A content index file stores an inverted index that allows fast search for all items that contain a given term in a specific property of an item. Each distinct property of an item, such as title, author, main text, and so on, has a separate property identifier assigned to it. For each search query term, it is possible to define a content index key that is used to find information about this term in content index file.

A content index file stores a set of content index records. Each content index record is associated with a unique content index key and stores document identifiers of all items that contain the term used to create content index key in a part of item defined by property identifier. See the following diagram:

Basic structure of a content index file (version 0x52, 0x53)

Figure 1: Basic structure of a content index file (version 0x52, 0x53)

Basic structure of a content index file (version 0x54)

Figure 2: Basic structure of a content index file (version 0x54)

A content index file has two input parameters: DocIDMax and format version.

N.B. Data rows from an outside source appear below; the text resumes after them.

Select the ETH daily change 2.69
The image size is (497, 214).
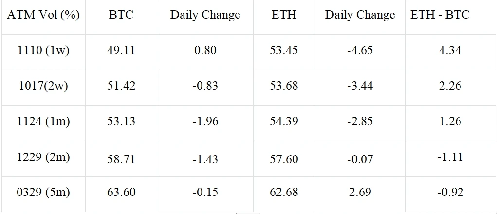[x=360, y=192]
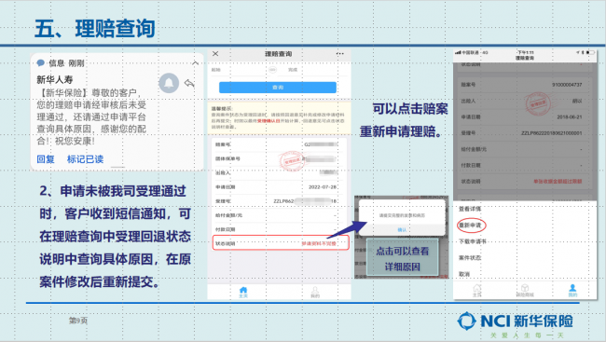Select 查看详情 in action sheet
The width and height of the screenshot is (606, 342).
(470, 209)
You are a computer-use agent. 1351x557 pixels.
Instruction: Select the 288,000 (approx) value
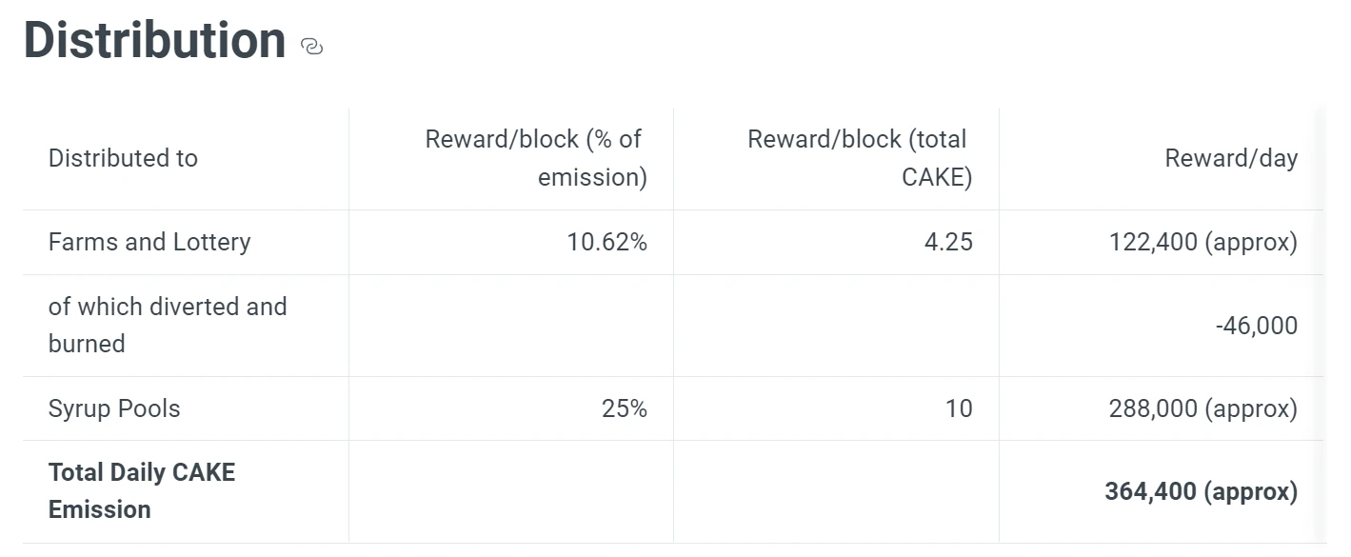pos(1203,408)
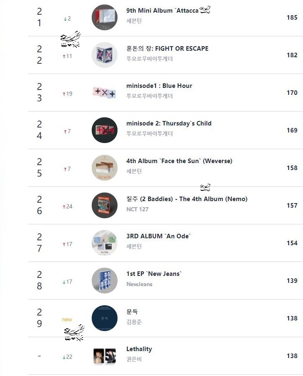303x376 pixels.
Task: Click the Thursday's Child album cover image
Action: 104,130
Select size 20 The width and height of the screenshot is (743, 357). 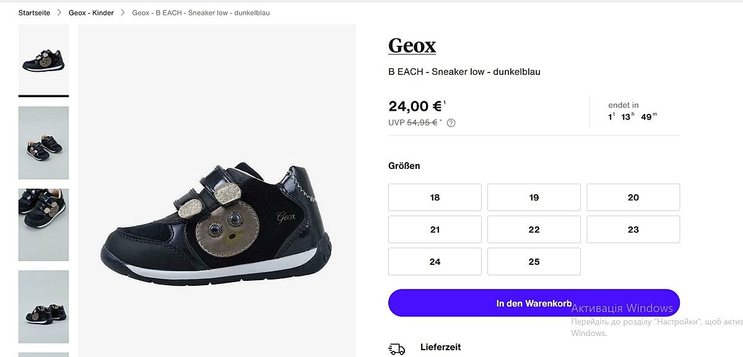(633, 197)
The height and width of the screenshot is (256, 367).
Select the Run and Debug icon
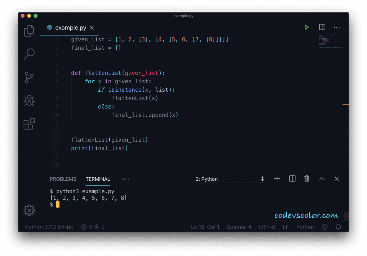(x=29, y=101)
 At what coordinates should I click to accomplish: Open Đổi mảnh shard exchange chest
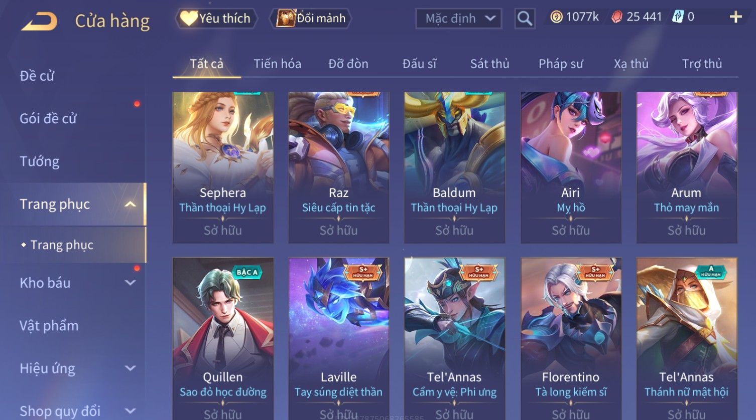(x=311, y=19)
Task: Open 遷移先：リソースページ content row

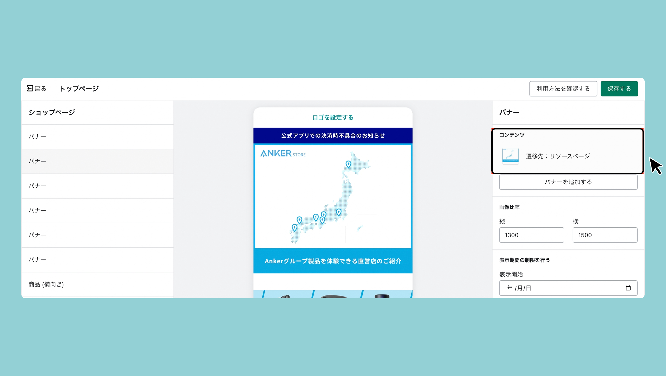Action: point(567,156)
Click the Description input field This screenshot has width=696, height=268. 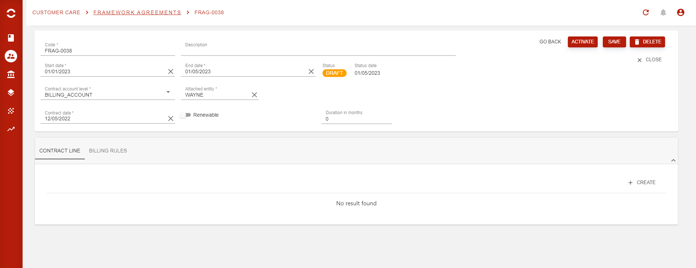pyautogui.click(x=318, y=50)
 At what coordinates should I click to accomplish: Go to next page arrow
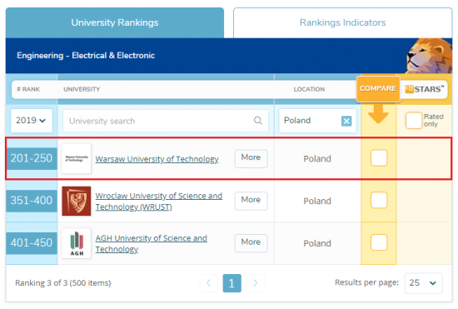pos(256,283)
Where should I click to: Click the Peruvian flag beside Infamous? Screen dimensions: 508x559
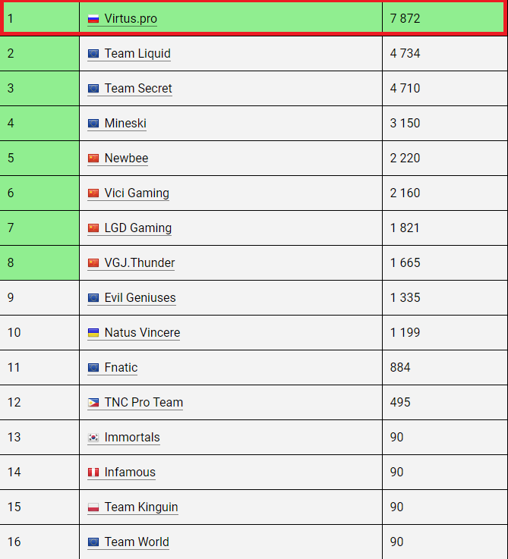coord(93,473)
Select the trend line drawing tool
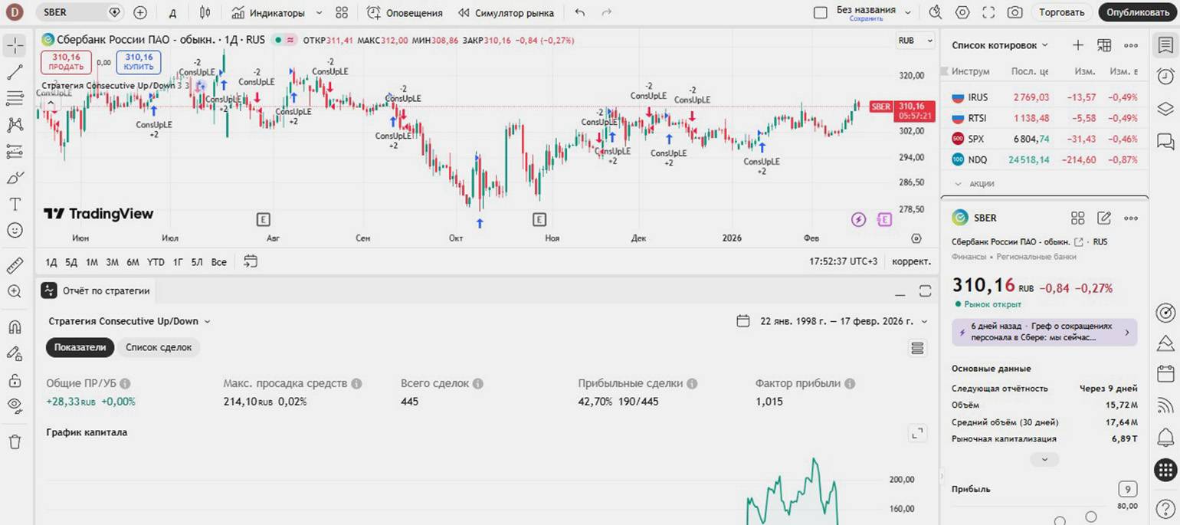The image size is (1180, 525). (x=15, y=73)
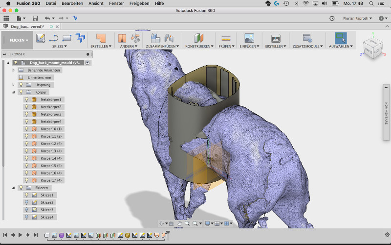391x245 pixels.
Task: Click the save icon in top toolbar
Action: (34, 18)
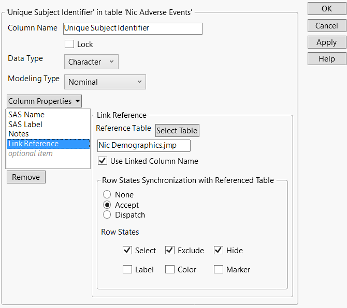The height and width of the screenshot is (308, 347).
Task: Click the Column Name text field
Action: point(132,28)
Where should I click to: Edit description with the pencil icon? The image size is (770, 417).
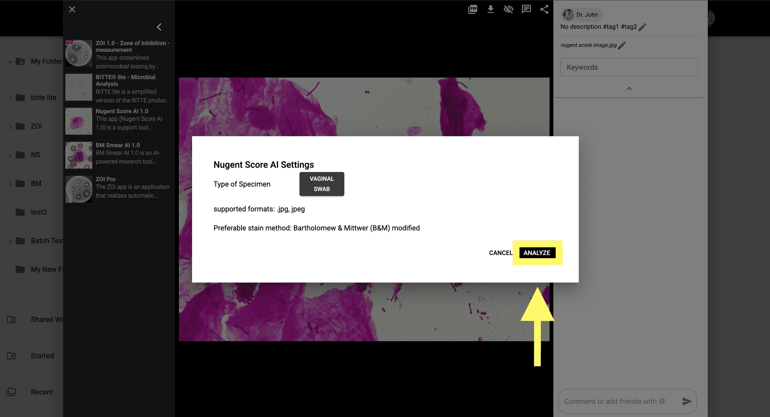click(642, 27)
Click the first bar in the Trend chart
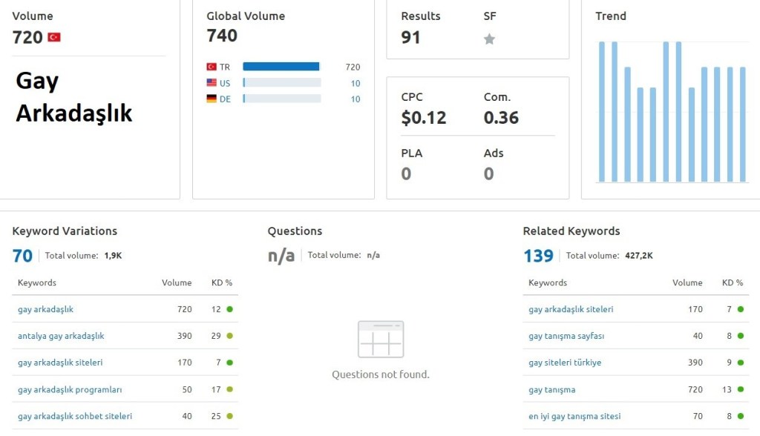 pyautogui.click(x=602, y=111)
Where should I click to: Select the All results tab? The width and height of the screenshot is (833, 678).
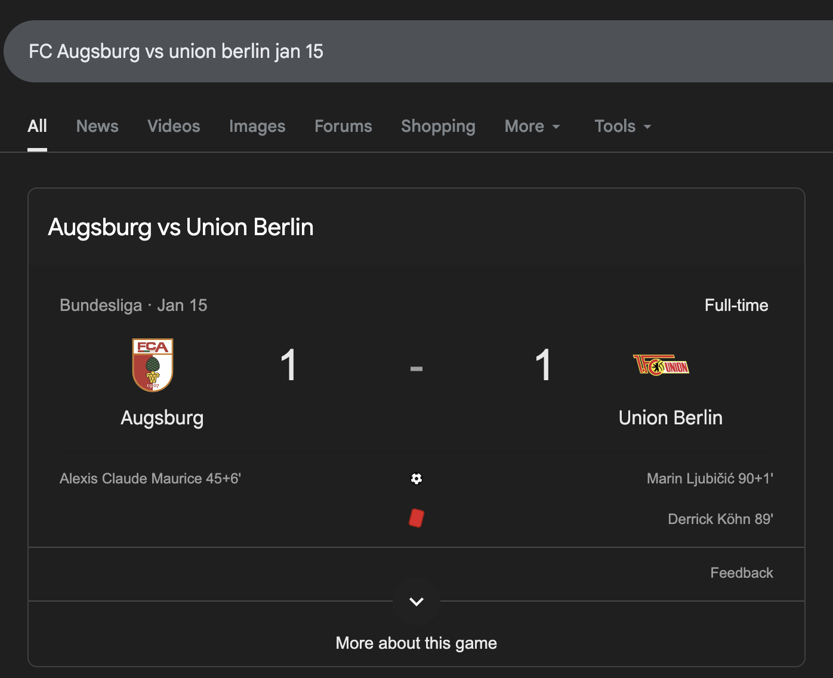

A content index file MUST contain: records with content index keys, one record with max key, records with EOF keys for all property identifiers that are used in at least one record with content index key, and one record with EOF key and property identifier equal to 0x7FFEFFFF. Content index records MUST be ordered by content index key in default index key sorted order.

A content index file which belongs to a master index component whose format version is equal to 0x53 or 0x54 MUST contain records with BOF keys for all property identifiers that are used in at least one record with content index key, one record with BOF key and property identifier equal to 0x7FFEFFFF.<2>

A content index file which belongs to an index component whose format version is less than 0x54 MUST NOT contain content index records with property identifier equal to 0x7ffeFFC8 or 0x7ffeFFC9. Content index record with property identifier equal to 0x7ffeFFC8 contains a list of items that are more likely to be relevant for a query that contains the term that is used to create the content key and for each item it contains a value that represents relative rank of an item for that term. Content index record with property identifier equal to 0x7ffeFFC9 MUST be present if content index record with property identifier equal to 0x7ffeFFC8 is present with same key and the record MUST contain a set of items that are less likely to be relevant for a query that contains the term that is used to create the content key.